Pandemic Healing Art Wall
Installed May 13 - June 16, 2022
Artist: Amie Tyler Builder: Rick Locke
Dimensions: Rectangle Box 8’ high x 8’ wide x 4’ deep
Materials: Painted plywood, metal chalk holders, chalk paint, chalk
Empowering communities through expressive arts is a powerful way to foster connection and enable collective healing in a way that is accessible to everyone.
The Pandemic Healing Art Wall was envisioned as an interactive, public installation to offer a safe space to reflect and find refuge and connection. Inspired by Candy Chang’s “Before I Die” project, I created a chalkboard “box” with stenciled prompts and an unending supply of chalk. Over a 30 day period, I was a steward to over ~10,000 handwritten notes. The journey around the four walls began with the prompts, “I lost, I am grieving, I am hopeful for, and I am grateful for,” where participants used chalk to write their notes.
When I began this project, I felt the world was returning “to normal” without a moment to contemplate the impact of the Pandemic on our lives. Many of my clients were carrying unexpressed grief and felt they had limited avenues to express it. They also felt external pressure to “keep going.” My own children, like so many, had experienced a tremendous amount of change, loss, and isolation.

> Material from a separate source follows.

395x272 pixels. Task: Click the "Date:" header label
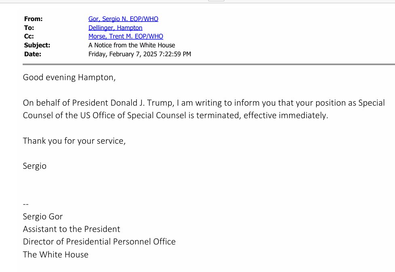click(x=33, y=54)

Themes individuals expressed were around primary losses, such as loss of togetherness, loss of loved ones, loss of control over one’s life or future and loss of resources, but there were also secondary losses: loss of holding someone’s hand, loss of inspiration gained from travel, or the pain of witnessing someone pass just before they could experience their retirement – a sense of holding others’ unrealized dreams.
When I began this project, I knew from my research that deep neurological wiring patterns and emotional and spiritual healing could occur for individuals when grief or trauma can be expressed in a safe environment. However, I was surprised by the depth of the collective experience. Visitors of all ages came to the wall to cry, celebrate, and express their emotions. On several occasions strangers would connect and cry together.

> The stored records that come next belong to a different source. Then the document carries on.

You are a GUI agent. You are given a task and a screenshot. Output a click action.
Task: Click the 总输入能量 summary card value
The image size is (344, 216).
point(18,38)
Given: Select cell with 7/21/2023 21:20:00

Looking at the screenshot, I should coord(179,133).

I was moved when one wrote he lost both parents during the Pandemic, and when a daughter shared she lost her father to Covid just three days after he was able to get his first Covid shot when vaccines first became available. I was moved watching a mini-phenomenon day after day, where for example, a family with a newborn baby wrote they were grateful for their grandparent, and then face-timed them in Japan to show them their name on the wall, during a time when it was not safe to visit. Even in unspoken ways, when one person expressed loss, others would write thoughtful notes back to that person sometimes hours later. I loved watching teenagers make their visit an after school ritual, coming by almost everyday to leave notes for one another, opening up a new way of sharing and connection – an outlet for communication after so much isolation. I was in awe watching people use their courage to speak about their truth.

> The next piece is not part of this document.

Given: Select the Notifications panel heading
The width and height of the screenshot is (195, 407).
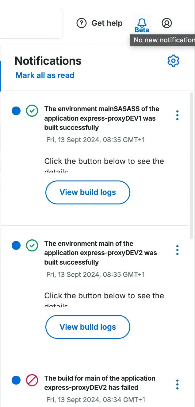Looking at the screenshot, I should pyautogui.click(x=48, y=61).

This project was live during the time the US hit 1,000,000 deaths due to Covid-19, the Uvalde school gun shooting, and the Russia-Ukraine war. The space to express oneself became a mode to allow us to collectively cry out and grieve, as well as to express hope for the future.
Perhaps the most surprising aspect of healing is that it can take place in the space beyond words. Art allows us to feel. It acts as a mirror and matches what wants to arise to the forefront within us. It doesn’t matter if you are the artist, the participant, or the compassionate witness – just being willing to contemplate “the real” can open the door to healing.
Deep gratitude to all of the visitors and the City of San Mateo!